Syarikat Faiza Sdn Bhd & Anor v Faiz Rice Sdn Bhd & Anor is a dispute pertaining to the marks and packagings used for distributing rice. There were many issues that were raised for the determination of the trial judge but in essence, the dispute is in relation to claims of trade mark infringement, copyright infringement, passing off and unlawful interference with trade. Background facts The Plaintiffs are in the rice distribution industry and have been trading under the trade name FAIZA for many years. The Defendants recently commenced their trade in the rice distribution industry under the trade name FAIZ. The Defendants also distribute their rice in packagings which the Plaintiffs claim to be substantially similar to the Plaintiffs' rice packagings. The Defendants raised the following arguments among others:
The 2nd Defendant was not an employee of the 1st Plaintiff;
The 2nd Defendant was the sole creator and author of the marks and packagings and therefore the owner of all marks and copyright used by the 1st Plaintiff;
There is an oral agreement between the 2nd Defendant and the 2nd Plaintiff where it was agreed that 2nd Defendant will own the copyright in all the 1st Plaintiff's packaging while the 2nd Plaintiff will own the trade marks.
Decision of the High Court There are various findings made by the High Court in this case. We will highlight the main findings of the High Court. Copyright
The High Court recognised that copyright may subsist in typographical arrangement of published editions pursuant to Section 9 of the Copyright Act 1987.
The High Court recognised that pursuant to Section 26(2)(b) of the Copyright Act 1987, for work authored in the course of the author's employment, copyright shall be deemed to be transferred to the employer in absence to any agreement to the contrary. The agreement to contrary here must be an agreement between the author and the author's employer.
The High Court recognised that Section 36(1) of the Copyright Act 1986 provides for 2 limbs for copyright infringement - the first for doing an act controlled by copyright, the second for causing a person to do an act controlled by copyright.
The High Court held that the test to be adopted for infringement under the first limb is a 3-elements test:
The plaintiff must prove sufficient objective similarity between the copyright work and the alleged infringing work;
The plaintiff must prove causal connection between the copyright work and the alleged infringing work, namely, that the alleged infringing work was copied from the copyright work. If the first element is proven, there is a rebuttable presumption that the alleged infringing work is as a result of copying. The burden shifts to the defendant to show that the alleged infringing work was not as a result of copying.
What was copied by the alleged infringing work must constitute a substantial part of the copyright work.
The High Court held the Defendants are liable for trade mark infringement pursuant to Section 38(1)(a) of the Trade Marks Act 1976.

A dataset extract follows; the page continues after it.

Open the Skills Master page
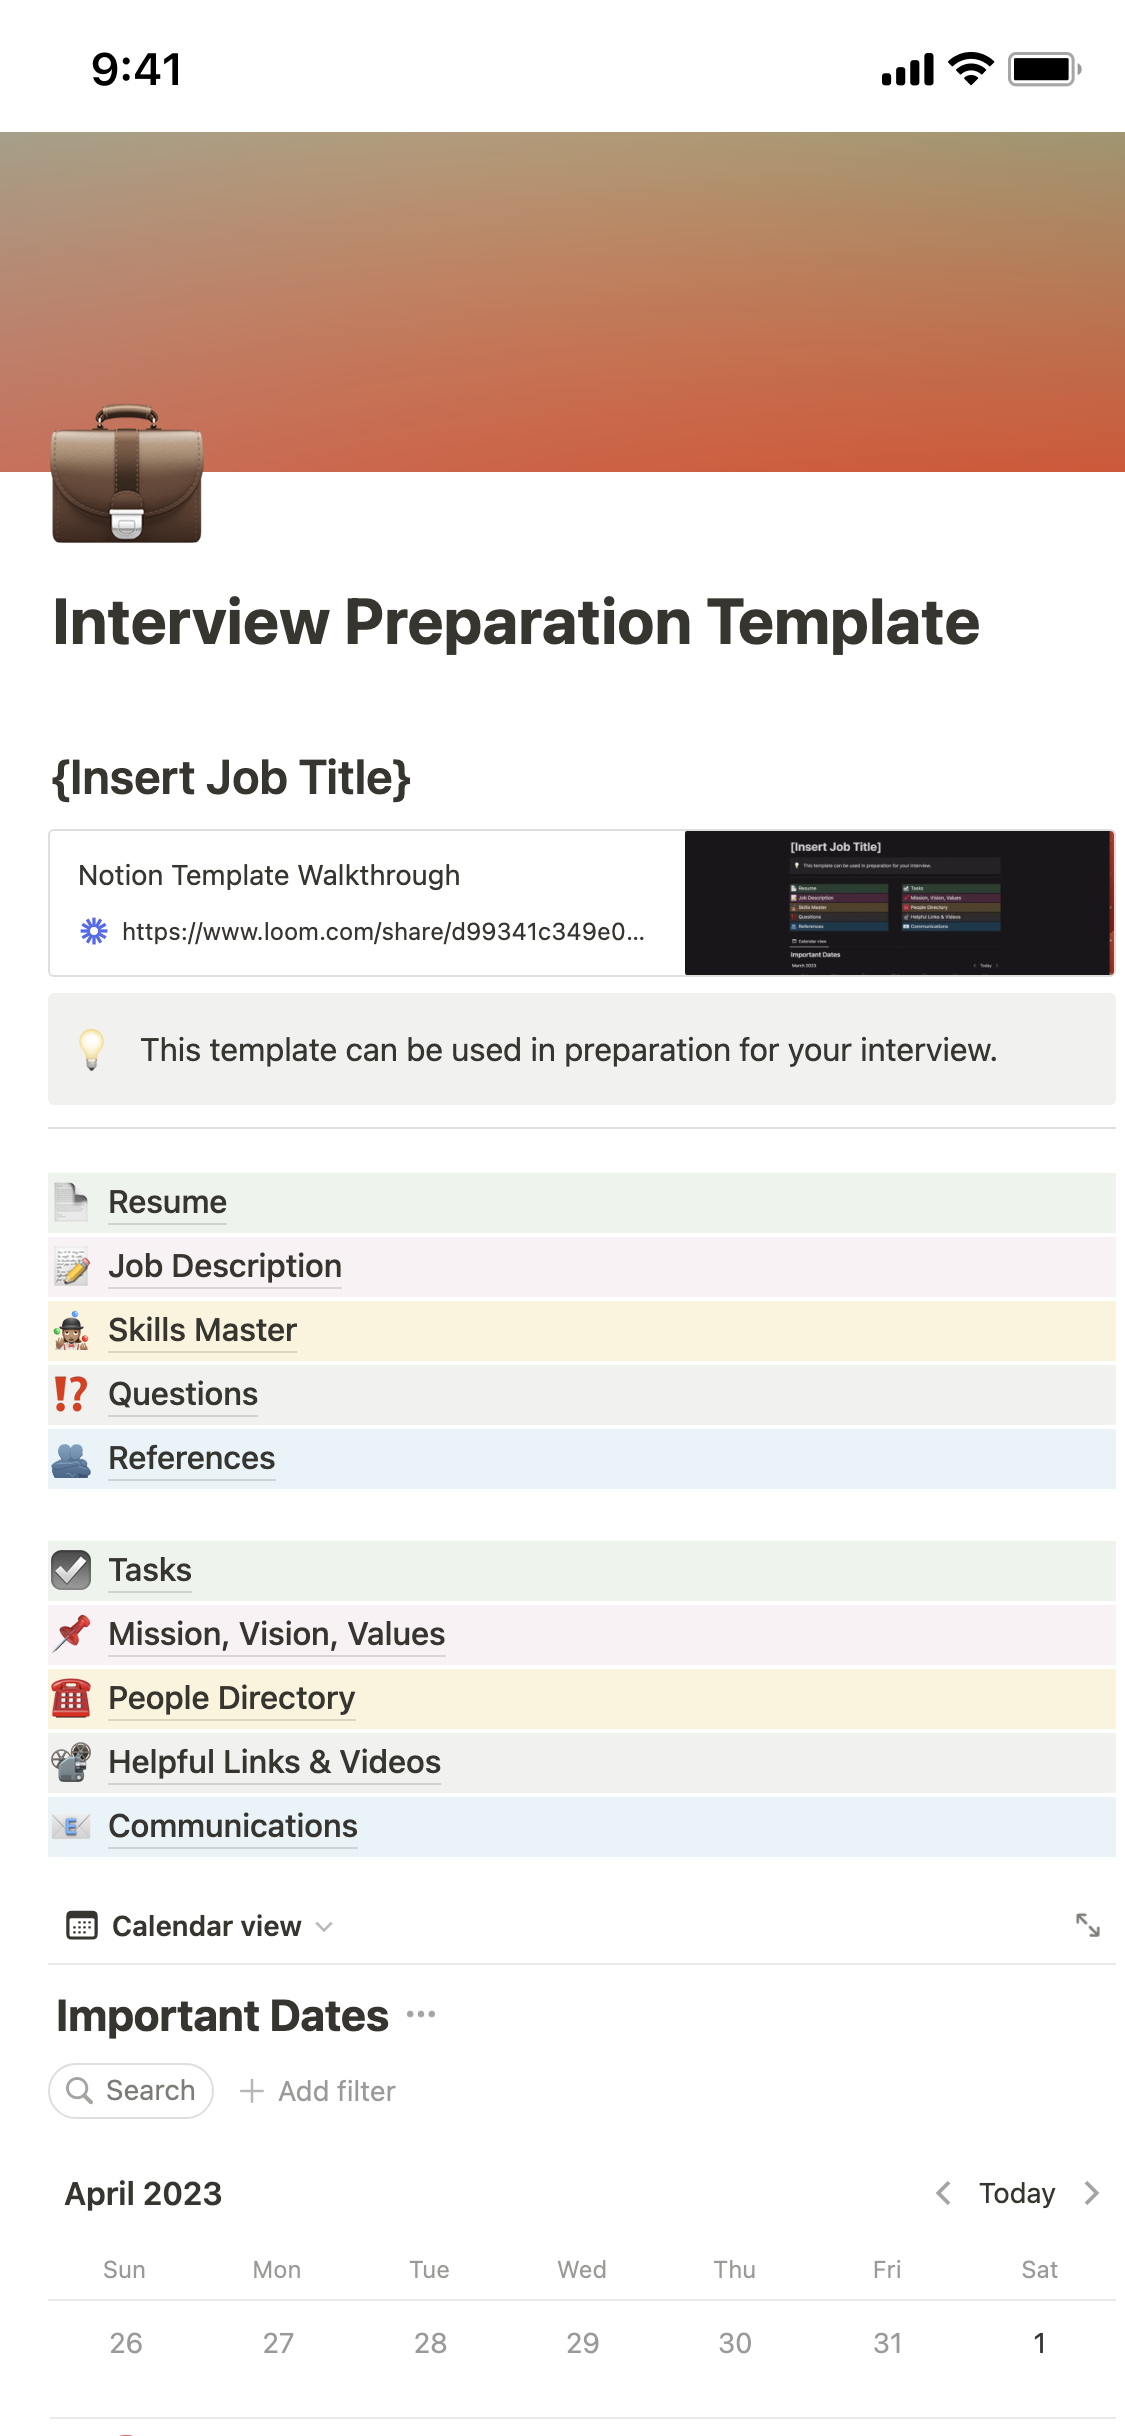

The Defendants' defence of estoppel was not accepted by the High Court on the ground that Section 40 of the Trade Marks Act 1976 expressly provides for defences to trade mark infringement. Based on the maxim of construction, expressio unius est exclusio alterius, the equitable estoppel doctrine is excluded as a defence to a trade mark infringement action because such a defence is not expressly provided in s 40(1)(a) to (f) and (2) Trade Marks Act 1976.
The High Court acknowledged that parties are not required to adduce evidence from the consumers and retailers of the goods or service in question to show actual confusion/deception. Nor are parties required to call experts to give their expert views on likelihood of confusion/deception. However, actual confusion or deception may be relevant to the question of loss or damage caused by trade mark infringement and whether the court should award exemplary or aggravated damages.
The High Court recognised and applied the English case of Lever v Goodwin (1887) 4 RPC 492 where it was held that a person can be liable for the tort of passing off even though the person does not sell a product (which is the subject matter of a tort of passing off) if the person provides the means or facilities to enable the commission of the tort of passing off.
As for the elements of passing off, the High Court applied all of the following 3 tests:
Lord Diplock's 5-elements test in Erven Warnink v Townend & Sons (Hull) Ltd  AC 731.
Lord Fraser's 5-elements test in Erven Warnink v Townend & Sons (Hull) Ltd  AC 731.
Lord Oliver's 3-elements test in Reckitt & Colman Products Ltd v Borden Inc & Ors  1 All ER 873.
Declaration of False Trade Description
The Plaintiffs' prayer with regards to a declaration that certain marks of the Defendants amount to a false trade description under Section 9 of the Trade Descriptions Act 2011 was allowed.
The High Court was of the view that the court was empowered to make such an Order under Section 9 if the following 4 conditions are met:
the applicant (X) is the owner of a registered trade mark;
X’s rights in respect of the registered trade mark have been infringed in the course of trade by a mark or get-up used by another person (Y);
Y’s mark or get-up can pass off as the registered trade mark; and
X shall identify specifically Y’s mark or get-up.